Task item: From the entries that follow, copy exactly the lines beginning at the line holding "Given: Open the Undo history dropdown arrow" and continuing through the line holding "At what coordinates".

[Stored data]
---
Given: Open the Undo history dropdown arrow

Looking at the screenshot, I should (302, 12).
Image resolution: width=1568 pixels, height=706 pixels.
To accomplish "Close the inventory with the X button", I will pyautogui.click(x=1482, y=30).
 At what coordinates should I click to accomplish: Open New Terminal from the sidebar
---
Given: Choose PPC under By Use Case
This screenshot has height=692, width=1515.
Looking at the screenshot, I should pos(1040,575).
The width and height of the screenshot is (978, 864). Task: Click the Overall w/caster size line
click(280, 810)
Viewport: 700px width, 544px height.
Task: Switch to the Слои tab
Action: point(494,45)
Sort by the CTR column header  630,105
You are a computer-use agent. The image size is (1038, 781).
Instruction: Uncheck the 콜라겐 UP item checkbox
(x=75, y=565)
---
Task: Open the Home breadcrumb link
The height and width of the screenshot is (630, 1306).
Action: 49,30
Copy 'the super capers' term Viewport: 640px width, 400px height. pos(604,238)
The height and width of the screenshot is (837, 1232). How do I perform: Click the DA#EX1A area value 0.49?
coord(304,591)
---
Expected output:
Given: Open the Undo history dropdown arrow

Looking at the screenshot, I should (302, 12).
Image resolution: width=1568 pixels, height=706 pixels.
To accomplish "Close the inventory with the X button", I will pyautogui.click(x=1482, y=30).
 At what coordinates should I click to accomplish: Open New Terminal from the sidebar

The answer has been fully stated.